Van VAR naar modelovereenkomst. Een fiscaalwoordelijk “van de wal in de sloot”?

 
Auteurs: Jurgen Holtermans en Bart Agerbeek
 

Op 1 mei 2016 treedt de Wet Deregulering beoordeling arbeidsrelatie (Wet DBA) in werking. Als gevolg daarvan vervalt het huidige systeem van de Verklaring Arbeidsrelatie, beter bekend als “de VAR”. Met een door de ZZP-er overlegde VAR-verklaring was de opdrachtgever gevrijwaard van naheffing van loonheffing (= loonbelasting, premie volksverzekeringen én premies werknemersverzekeringen). Dat gaat veranderen. In het nieuwe systeem hebben opdrachtgevers deze vrijwaring niet meer. Om te bereiken dat opdrachtgevers ook vanaf 1 mei as. voorafgaand aan de uitvoering van door de ZZP-er te verrichten werkzaamheden zekerheid (blijven) hebben of ze loonheffing moeten inhouden en afdragen of niet, kan worden gewerkt met het nieuwe systeem van door de Belastingdienst beoordeelde modelovereenkomsten. Niet omdat het moet, maar omdat het kan.

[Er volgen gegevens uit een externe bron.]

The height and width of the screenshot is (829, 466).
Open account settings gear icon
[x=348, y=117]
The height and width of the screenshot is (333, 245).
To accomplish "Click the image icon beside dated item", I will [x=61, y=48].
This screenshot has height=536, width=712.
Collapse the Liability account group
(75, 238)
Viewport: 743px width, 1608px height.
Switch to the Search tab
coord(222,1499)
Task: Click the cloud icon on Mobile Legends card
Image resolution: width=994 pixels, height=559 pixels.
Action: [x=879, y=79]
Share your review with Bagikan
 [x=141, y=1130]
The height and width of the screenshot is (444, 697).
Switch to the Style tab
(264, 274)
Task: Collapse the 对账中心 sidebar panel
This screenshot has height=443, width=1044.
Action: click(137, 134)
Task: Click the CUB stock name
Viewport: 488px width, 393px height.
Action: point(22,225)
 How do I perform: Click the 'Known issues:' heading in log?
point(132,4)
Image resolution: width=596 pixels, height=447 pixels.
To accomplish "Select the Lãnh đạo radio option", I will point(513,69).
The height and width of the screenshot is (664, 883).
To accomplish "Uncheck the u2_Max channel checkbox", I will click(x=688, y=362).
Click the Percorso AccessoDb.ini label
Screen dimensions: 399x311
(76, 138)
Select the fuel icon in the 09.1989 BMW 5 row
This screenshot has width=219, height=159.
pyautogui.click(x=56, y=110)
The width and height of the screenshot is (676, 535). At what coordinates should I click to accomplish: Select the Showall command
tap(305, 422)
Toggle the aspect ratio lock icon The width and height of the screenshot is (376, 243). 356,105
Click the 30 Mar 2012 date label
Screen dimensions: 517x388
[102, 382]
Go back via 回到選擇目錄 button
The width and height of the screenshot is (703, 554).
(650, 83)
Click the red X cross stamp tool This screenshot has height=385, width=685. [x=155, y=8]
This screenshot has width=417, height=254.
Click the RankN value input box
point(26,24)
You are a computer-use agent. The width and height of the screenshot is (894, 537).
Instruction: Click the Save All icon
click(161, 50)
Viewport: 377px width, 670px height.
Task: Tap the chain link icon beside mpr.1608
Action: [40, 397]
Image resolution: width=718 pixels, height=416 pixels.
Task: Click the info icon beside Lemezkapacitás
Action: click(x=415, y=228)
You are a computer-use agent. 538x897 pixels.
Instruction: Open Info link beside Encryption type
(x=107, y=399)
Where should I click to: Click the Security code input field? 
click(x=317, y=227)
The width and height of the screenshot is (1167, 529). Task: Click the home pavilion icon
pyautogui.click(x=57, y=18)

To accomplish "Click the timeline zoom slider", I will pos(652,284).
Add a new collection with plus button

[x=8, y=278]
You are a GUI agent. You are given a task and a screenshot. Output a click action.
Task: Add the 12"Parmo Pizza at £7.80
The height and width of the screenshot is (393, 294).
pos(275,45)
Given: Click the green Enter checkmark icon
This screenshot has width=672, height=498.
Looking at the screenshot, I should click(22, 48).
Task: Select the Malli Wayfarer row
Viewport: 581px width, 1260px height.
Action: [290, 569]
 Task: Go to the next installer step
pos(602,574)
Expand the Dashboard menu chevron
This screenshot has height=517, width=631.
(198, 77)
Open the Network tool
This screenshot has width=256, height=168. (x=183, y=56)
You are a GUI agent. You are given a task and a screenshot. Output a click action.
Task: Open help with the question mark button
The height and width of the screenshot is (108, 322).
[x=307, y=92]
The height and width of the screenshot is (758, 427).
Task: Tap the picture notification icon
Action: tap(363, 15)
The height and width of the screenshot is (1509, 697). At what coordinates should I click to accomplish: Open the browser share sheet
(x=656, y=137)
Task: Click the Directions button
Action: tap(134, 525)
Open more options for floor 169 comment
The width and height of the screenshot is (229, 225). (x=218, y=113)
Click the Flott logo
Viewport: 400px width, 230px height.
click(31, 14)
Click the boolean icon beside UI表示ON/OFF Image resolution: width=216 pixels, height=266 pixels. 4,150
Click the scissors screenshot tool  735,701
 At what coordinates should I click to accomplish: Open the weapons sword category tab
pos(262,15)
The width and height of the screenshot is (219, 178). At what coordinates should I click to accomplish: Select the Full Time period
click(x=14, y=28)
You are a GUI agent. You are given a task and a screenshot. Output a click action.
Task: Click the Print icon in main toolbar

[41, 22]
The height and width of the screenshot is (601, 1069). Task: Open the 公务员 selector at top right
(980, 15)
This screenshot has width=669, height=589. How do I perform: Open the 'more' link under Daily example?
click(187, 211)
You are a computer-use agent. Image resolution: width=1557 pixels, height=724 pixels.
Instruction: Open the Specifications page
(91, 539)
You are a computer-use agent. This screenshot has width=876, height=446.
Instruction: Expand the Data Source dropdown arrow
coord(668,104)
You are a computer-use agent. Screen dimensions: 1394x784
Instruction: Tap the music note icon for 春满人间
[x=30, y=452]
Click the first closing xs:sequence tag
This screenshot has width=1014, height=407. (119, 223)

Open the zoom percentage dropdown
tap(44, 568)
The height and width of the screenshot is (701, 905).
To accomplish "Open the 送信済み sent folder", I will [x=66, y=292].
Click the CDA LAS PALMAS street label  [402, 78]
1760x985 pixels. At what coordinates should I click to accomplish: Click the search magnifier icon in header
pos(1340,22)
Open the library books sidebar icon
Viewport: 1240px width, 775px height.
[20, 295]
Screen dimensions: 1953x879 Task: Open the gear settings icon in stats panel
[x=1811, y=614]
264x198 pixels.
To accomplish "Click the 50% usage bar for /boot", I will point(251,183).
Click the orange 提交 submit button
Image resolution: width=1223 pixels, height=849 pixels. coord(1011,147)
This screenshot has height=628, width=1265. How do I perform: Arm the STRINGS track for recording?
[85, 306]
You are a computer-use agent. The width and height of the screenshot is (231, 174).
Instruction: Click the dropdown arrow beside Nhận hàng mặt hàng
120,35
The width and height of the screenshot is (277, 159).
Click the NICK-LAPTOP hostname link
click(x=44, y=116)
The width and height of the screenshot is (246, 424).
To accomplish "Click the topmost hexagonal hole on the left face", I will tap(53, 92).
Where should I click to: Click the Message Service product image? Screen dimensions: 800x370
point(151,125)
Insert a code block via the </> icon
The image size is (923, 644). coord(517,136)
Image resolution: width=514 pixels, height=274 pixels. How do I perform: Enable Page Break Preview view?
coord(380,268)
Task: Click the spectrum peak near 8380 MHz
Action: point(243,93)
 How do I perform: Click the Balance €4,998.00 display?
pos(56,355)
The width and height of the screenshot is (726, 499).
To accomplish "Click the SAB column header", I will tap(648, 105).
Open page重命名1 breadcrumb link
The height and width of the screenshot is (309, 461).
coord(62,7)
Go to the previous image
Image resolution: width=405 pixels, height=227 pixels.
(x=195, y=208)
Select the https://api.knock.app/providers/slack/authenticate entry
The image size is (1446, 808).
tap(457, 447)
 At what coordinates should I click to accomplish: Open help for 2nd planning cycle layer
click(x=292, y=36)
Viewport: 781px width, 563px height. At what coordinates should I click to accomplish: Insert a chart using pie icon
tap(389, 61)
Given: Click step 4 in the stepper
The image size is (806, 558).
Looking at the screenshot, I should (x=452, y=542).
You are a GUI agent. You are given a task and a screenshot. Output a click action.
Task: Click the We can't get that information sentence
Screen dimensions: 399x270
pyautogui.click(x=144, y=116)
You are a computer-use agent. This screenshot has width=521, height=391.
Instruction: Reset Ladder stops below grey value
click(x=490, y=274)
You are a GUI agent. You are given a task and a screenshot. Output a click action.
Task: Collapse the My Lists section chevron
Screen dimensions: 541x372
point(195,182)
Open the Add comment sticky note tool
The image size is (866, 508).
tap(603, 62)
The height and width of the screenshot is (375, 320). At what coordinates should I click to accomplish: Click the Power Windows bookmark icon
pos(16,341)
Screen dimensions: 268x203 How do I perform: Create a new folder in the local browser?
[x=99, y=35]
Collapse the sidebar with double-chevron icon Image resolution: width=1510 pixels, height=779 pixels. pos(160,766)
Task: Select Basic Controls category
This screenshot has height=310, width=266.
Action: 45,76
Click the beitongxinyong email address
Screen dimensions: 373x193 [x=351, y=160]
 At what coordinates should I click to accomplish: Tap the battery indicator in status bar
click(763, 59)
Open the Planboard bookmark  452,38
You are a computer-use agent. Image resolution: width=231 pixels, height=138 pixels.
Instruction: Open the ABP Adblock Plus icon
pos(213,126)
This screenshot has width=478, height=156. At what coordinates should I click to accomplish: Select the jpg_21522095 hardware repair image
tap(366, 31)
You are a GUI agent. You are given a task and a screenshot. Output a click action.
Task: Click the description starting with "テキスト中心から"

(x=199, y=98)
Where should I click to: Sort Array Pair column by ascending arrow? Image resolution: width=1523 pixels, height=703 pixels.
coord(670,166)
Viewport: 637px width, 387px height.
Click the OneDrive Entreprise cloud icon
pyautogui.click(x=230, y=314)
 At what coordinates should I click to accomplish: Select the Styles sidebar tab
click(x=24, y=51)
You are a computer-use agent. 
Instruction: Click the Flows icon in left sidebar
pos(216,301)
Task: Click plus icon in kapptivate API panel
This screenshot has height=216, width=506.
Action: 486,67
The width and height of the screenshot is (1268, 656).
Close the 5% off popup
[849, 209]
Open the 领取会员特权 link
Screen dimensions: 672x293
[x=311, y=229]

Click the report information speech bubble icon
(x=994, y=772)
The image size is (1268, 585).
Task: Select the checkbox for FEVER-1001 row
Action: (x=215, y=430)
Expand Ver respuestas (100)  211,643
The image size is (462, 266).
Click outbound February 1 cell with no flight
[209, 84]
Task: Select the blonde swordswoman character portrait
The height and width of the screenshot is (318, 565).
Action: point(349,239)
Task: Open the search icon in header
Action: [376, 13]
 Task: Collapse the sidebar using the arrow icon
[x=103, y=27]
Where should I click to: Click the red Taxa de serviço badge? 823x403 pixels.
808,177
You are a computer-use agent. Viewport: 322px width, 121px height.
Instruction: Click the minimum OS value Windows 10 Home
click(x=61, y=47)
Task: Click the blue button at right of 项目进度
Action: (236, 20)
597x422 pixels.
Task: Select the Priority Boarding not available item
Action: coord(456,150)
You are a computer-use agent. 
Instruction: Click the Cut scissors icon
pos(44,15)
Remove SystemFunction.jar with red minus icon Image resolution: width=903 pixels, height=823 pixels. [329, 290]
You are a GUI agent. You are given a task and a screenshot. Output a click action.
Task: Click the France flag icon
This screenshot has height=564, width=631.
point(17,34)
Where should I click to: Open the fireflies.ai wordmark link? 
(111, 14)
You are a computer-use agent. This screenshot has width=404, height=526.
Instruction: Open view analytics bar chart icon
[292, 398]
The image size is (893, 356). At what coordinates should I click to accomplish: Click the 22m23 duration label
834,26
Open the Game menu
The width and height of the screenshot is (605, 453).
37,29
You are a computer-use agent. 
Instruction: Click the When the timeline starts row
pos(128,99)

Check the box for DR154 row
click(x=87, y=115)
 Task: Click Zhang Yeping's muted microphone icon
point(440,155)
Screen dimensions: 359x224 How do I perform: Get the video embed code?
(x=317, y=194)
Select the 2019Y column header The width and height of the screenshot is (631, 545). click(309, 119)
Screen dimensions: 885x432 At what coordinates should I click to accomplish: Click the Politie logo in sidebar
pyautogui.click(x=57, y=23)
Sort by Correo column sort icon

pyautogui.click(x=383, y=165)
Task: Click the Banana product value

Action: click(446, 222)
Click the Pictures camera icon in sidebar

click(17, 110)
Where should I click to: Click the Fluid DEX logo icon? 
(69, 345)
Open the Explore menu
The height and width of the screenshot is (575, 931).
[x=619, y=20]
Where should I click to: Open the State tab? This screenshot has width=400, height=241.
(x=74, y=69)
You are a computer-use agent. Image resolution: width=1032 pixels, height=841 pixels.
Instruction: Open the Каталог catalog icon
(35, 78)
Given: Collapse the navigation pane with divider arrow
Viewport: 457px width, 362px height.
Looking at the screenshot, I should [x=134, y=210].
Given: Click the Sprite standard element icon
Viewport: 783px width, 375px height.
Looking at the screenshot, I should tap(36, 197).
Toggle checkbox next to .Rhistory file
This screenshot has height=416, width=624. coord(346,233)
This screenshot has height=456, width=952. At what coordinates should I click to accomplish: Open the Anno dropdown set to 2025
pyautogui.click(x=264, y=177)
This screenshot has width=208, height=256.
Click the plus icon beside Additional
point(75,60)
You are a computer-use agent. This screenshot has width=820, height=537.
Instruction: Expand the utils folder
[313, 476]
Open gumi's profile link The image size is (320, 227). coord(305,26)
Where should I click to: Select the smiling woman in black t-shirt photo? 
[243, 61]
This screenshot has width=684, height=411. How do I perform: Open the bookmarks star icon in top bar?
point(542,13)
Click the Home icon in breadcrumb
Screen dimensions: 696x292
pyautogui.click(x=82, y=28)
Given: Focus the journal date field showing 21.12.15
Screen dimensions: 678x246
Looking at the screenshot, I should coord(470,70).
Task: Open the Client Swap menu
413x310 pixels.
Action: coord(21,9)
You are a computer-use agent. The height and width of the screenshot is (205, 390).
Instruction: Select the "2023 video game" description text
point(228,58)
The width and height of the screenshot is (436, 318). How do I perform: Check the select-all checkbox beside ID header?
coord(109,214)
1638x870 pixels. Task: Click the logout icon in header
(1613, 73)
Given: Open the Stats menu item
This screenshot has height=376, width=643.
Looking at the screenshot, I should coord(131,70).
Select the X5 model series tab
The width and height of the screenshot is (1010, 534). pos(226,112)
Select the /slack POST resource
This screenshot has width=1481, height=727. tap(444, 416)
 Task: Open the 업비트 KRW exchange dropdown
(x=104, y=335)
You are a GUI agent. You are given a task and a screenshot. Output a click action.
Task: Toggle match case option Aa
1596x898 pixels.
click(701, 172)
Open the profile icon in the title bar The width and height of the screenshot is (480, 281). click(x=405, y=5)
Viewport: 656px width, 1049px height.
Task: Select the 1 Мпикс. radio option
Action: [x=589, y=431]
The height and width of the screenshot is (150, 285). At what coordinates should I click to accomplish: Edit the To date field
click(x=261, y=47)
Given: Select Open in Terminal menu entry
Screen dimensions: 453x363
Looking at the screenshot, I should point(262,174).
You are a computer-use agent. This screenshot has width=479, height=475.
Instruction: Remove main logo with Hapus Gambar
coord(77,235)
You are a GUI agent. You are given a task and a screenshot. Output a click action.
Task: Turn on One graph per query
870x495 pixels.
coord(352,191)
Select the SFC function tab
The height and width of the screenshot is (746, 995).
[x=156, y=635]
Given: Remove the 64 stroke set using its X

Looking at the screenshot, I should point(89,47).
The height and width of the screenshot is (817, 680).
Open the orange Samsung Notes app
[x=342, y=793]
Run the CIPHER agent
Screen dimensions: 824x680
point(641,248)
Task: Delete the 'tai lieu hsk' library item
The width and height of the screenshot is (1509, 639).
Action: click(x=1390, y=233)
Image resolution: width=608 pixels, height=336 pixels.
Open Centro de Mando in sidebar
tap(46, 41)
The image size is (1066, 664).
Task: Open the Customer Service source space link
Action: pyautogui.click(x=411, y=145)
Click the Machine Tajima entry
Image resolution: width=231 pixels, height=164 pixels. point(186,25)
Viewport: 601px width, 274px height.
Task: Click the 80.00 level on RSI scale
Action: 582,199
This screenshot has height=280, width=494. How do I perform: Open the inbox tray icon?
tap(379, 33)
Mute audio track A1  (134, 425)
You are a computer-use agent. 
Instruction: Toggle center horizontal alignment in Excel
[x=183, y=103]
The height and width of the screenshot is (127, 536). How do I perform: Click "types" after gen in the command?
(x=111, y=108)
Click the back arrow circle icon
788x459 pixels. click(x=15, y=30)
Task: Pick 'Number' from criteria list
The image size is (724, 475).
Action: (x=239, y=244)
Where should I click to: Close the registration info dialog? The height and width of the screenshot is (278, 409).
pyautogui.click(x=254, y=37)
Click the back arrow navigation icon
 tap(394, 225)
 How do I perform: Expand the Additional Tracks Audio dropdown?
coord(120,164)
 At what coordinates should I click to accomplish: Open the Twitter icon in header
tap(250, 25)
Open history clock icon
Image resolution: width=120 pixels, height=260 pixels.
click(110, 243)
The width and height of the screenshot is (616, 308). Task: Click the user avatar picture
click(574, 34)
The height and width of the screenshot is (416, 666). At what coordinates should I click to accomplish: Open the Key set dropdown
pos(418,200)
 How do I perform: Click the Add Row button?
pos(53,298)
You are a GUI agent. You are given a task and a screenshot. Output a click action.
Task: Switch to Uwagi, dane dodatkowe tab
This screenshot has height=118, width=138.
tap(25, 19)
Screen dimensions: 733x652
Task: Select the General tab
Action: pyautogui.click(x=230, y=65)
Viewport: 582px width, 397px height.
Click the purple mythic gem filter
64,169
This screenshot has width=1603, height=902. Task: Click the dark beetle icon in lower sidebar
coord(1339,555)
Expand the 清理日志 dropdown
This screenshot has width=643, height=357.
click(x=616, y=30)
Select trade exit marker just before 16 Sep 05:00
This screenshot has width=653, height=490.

Deze zekerheid vóóraf gaat gepaard met meer verantwoordelijkheid van de opdrachtgever, want de daadwerkelijke uitvoering van de door de ZZP-er als zelfstandig ondernemer uit te voeren werkzaamheden moet wel in overeenstemming zijn met de gehanteerde modelovereenkomst. Blijkt dit niet het geval dan kan loonheffing bij de opdrachtgever worden nageheven (met boete). In deze blog bespreken we de belangrijkste zaken waar je als opdrachtgever of als ZZP-er op moet letten en wat je staat te doen.

 

Inhoud van deze blog

De invoering van het nieuwe systeem
De modelovereenkomsten
Aan de slag en let op!
Hulp is dichtbij

 

De invoering van het nieuwe systeem

De afschaffing van de VAR en de invoering van het nieuwe systeem, de modelovereenkomsten, roepen met name bij ZZP-ers de nodige vragen en weerstand op. Lees de pakkende blog(s) van Botte Jellema er maar eens op na, die zelfs tot kamervragen hebben geleid.

Ook de reguliere media stonden er de afgelopen weken volop van in het teken. Dat de VAR wordt afgeschaft, is volstrekt logisch, concludeerde Arjen Lubach op zondag 28 februari jl. in Zondag met Lubach: “Nu hebben bijna alle ZZP-ers een VAR, een Verklaring Arbeidsrelatie. Dat is een papiertje dat je één keer per jaar moet aanvragen, zodat de Belastingdienst weet dat je ZZP-er bent. Dat is efficiënt, overzichtelijk, superhandig, dus dat móét veranderen.”

Het lijkt tekenend voor de politiek om regelingen die op zich goed werken af te schaffen of te veranderen om het zogenaamd eenvoudiger te maken. Denk bijvoorbeeld aan de levensloopregeling, de goudenhanddrukregeling en de eigenwoningregeling. Als ergens het adagium “leuker kunnen we het niet maken, wel makkelijkerNIET is opgegaan, is het bij dit laatste wel.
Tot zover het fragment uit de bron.